Deficiencies in Feeding Tube Management and Medication Administration
Penalty
Summary
The facility failed to provide appropriate treatment and services to prevent complications of feeding for a resident who was admitted with several medical conditions, including a severe mental status. The resident had specific physician orders for feeding tube management, which included checking tube placement before feeding or medication administration, and ensuring the tube's patency. However, during an observation, a Licensed Practical Nurse (LPN) connected the feeding tube without verifying its placement or patency, contrary to the facility's policy and the resident's care plan. Additionally, the facility did not ensure that all nursing staff met professional standards of quality and competency. During a medication administration observation, a Registered Nurse (RN) was found to have crushed medications and stored them in a medication cart drawer without having the necessary equipment, such as a laptop, to verify the medication administration record (MAR) at the time. The RN admitted to relying on her memory and previous access to the MAR on another computer, which was not in line with the facility's standards for medication administration. The Director of Nursing (DON) and the Administrator acknowledged the deficiencies, noting that the RN was new to the facility and had not completed the required orientation checklist for professional staff. The Administrator expressed concern over the RN's preparedness and the inconsistency in the orientation process, which was previously managed by an Assistant Director of Nursing who had been terminated for inconsistent work performance.
Plan Of Correction
The statement made on this Plan of Correction are not and do not constitute an agreement with the alleged deficiencies herein. To remain in compliance with all federal and state regulation, the center has taken or will take the actions set forth in the following plan of correction. The following plan of correction constitutes the center's allegation of compliance such that all alleged deficiencies cited have been or will be corrected by the date indicated. Immediate Corrective Action: Resident #43 was assessed by the Director of Nursing for signs of feeding intolerance, placement, and residual. Resident #43 was tolerating feeding okay, placement was confirmed with no residual. On re-education on feeding administration was immediately provided to staff A, the licensed Practical Nurse. Identification of other residents potentially affected: Current residents have the potential to be affected; however, based on the residents' assessment and observation completed, no resident was affected. Measures: Staff A was provided with competency skills training on Feeding Administration by the Director of Nursing. a. Verifying the five rights of administration b. Safety & Proper Positioning c. Tube Placement d. Residual e. Flush f. Control On Relias training was completed by staff A on feeding. Inservice/training will be completed for newly hired licensed nurses.
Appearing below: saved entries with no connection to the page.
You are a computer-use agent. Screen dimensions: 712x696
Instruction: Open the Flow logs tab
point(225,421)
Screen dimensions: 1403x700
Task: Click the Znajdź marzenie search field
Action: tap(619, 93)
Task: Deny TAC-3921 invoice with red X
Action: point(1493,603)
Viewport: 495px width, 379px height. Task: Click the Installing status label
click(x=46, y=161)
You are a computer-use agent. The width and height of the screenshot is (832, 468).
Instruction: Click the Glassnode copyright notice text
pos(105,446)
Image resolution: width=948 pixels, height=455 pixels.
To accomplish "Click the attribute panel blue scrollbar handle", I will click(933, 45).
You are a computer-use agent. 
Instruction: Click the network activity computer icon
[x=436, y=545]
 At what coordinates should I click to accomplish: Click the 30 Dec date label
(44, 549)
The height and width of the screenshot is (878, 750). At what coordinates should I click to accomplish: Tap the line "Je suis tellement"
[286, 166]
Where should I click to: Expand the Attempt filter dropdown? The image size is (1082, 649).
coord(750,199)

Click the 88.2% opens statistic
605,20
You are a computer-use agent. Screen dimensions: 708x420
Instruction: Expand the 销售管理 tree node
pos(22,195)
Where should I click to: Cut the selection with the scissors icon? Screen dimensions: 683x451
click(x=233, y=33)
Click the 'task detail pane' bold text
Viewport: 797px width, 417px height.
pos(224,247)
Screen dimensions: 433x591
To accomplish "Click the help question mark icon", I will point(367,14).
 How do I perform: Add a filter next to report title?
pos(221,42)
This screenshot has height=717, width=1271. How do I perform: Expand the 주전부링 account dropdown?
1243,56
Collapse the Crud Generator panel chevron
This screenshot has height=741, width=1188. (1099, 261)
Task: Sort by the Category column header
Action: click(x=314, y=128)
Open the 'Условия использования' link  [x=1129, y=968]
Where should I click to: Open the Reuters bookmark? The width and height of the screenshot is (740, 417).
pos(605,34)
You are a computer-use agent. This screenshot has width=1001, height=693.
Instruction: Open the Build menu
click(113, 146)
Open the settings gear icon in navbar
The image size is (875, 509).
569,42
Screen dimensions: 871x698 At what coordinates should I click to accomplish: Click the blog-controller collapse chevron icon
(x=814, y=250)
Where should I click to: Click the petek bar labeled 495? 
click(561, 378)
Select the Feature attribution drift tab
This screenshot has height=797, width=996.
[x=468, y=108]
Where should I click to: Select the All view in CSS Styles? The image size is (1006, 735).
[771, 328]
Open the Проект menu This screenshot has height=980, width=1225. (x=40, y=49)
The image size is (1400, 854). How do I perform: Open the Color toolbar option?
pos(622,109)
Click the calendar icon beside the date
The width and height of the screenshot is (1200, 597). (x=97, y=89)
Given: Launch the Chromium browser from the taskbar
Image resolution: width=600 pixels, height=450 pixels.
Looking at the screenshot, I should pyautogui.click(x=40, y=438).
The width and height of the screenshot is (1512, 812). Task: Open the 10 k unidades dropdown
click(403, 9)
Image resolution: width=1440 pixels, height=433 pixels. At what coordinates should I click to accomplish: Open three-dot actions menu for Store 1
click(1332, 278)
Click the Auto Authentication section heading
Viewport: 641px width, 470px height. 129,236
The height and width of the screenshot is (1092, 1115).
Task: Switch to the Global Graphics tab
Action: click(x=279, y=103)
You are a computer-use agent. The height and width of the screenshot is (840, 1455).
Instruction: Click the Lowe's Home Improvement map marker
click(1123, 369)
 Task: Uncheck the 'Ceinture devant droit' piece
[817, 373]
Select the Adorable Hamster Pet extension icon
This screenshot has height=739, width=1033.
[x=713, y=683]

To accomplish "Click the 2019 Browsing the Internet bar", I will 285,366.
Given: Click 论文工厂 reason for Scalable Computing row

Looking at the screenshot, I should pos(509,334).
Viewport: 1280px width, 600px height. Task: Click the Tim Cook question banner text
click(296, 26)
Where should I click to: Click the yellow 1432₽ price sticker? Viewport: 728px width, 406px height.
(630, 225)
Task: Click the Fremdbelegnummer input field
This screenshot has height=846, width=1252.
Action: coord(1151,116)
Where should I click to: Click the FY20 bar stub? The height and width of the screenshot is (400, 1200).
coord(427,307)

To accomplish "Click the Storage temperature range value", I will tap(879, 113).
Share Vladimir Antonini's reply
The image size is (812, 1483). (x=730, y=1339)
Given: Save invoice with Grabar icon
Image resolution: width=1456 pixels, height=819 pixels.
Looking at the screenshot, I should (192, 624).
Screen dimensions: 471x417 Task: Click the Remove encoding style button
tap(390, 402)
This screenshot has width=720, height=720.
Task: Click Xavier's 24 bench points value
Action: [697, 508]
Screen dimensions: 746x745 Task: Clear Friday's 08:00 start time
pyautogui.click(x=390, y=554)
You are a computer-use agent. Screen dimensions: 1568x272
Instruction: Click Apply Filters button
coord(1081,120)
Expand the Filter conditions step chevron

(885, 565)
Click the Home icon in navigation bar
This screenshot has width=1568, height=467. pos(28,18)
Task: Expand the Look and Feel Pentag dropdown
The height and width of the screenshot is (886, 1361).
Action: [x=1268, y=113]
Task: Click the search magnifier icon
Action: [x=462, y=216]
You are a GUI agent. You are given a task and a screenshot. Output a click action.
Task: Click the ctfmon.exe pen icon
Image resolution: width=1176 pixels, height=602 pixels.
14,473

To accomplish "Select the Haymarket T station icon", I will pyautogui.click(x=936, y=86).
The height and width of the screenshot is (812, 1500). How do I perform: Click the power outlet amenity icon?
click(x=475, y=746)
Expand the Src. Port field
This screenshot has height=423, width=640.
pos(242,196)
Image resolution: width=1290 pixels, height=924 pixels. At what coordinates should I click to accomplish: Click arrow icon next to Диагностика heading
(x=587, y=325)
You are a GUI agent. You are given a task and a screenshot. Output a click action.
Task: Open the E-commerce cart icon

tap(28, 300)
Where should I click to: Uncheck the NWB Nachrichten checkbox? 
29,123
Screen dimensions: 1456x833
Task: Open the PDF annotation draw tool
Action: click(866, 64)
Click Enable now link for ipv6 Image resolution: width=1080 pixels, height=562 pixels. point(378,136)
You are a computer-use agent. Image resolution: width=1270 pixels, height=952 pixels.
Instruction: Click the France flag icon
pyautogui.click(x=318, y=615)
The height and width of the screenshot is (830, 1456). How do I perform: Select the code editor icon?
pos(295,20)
Monitoring: The Director of Nursing/nursing team will complete daily audits for 4 weeks and then weekly for 2 months to ensure licensed nurses follow the policy and procedure and provide appropriate treatment and services to prevent complications of feeding. The Director of Nursing will report the findings to the Quality Assurance Performance Improvement Committee Monthly for 3 months or until the committee determines substantial compliance.